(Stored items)
#####
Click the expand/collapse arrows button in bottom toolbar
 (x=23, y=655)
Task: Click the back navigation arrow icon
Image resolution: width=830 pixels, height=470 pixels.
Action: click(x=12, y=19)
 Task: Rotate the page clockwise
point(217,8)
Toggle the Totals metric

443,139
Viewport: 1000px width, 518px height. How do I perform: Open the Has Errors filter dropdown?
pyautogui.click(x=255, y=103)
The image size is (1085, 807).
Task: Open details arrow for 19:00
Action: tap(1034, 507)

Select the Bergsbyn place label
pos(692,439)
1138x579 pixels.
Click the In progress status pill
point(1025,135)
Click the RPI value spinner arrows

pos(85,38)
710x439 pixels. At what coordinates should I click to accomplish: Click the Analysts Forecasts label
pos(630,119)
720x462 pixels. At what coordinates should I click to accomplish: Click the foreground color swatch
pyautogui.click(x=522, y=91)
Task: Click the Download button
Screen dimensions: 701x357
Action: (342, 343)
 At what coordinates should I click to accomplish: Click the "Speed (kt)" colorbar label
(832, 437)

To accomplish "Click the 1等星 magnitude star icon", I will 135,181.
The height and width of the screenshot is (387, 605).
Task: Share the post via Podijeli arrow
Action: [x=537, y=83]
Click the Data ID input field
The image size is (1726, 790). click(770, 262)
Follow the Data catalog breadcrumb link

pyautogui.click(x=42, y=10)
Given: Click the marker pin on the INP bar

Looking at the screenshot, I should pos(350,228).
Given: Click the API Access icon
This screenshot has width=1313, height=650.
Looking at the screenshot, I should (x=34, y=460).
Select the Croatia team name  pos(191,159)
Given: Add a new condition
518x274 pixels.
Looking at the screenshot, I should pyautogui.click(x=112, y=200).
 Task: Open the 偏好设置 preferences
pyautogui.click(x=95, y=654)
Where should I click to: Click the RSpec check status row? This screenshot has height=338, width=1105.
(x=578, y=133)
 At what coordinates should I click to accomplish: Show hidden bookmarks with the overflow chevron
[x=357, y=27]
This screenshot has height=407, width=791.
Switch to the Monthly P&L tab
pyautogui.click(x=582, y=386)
#####
[Task to carry out] Copy out each entry once more, character for character.

[Reply]
Click the expand/collapse arrows button in bottom toolbar
 (x=23, y=655)
Task: Click the back navigation arrow icon
Image resolution: width=830 pixels, height=470 pixels.
Action: click(x=12, y=19)
 Task: Rotate the page clockwise
point(217,8)
Toggle the Totals metric

443,139
Viewport: 1000px width, 518px height. How do I perform: Open the Has Errors filter dropdown?
pyautogui.click(x=255, y=103)
The image size is (1085, 807).
Task: Open details arrow for 19:00
Action: tap(1034, 507)

Select the Bergsbyn place label
pos(692,439)
1138x579 pixels.
Click the In progress status pill
point(1025,135)
Click the RPI value spinner arrows

pos(85,38)
710x439 pixels. At what coordinates should I click to accomplish: Click the Analysts Forecasts label
pos(630,119)
720x462 pixels. At what coordinates should I click to accomplish: Click the foreground color swatch
pyautogui.click(x=522, y=91)
Task: Click the Download button
Screen dimensions: 701x357
Action: (342, 343)
 At what coordinates should I click to accomplish: Click the "Speed (kt)" colorbar label
(832, 437)

To accomplish "Click the 1等星 magnitude star icon", I will 135,181.
The height and width of the screenshot is (387, 605).
Task: Share the post via Podijeli arrow
Action: [x=537, y=83]
Click the Data ID input field
The image size is (1726, 790). click(770, 262)
Follow the Data catalog breadcrumb link

pyautogui.click(x=42, y=10)
Given: Click the marker pin on the INP bar

Looking at the screenshot, I should pos(350,228).
Given: Click the API Access icon
This screenshot has width=1313, height=650.
Looking at the screenshot, I should (x=34, y=460).
Select the Croatia team name  pos(191,159)
Given: Add a new condition
518x274 pixels.
Looking at the screenshot, I should pyautogui.click(x=112, y=200).
 Task: Open the 偏好设置 preferences
pyautogui.click(x=95, y=654)
Where should I click to: Click the RSpec check status row? This screenshot has height=338, width=1105.
(x=578, y=133)
 At what coordinates should I click to accomplish: Show hidden bookmarks with the overflow chevron
[x=357, y=27]
This screenshot has height=407, width=791.
Switch to the Monthly P&L tab
pyautogui.click(x=582, y=386)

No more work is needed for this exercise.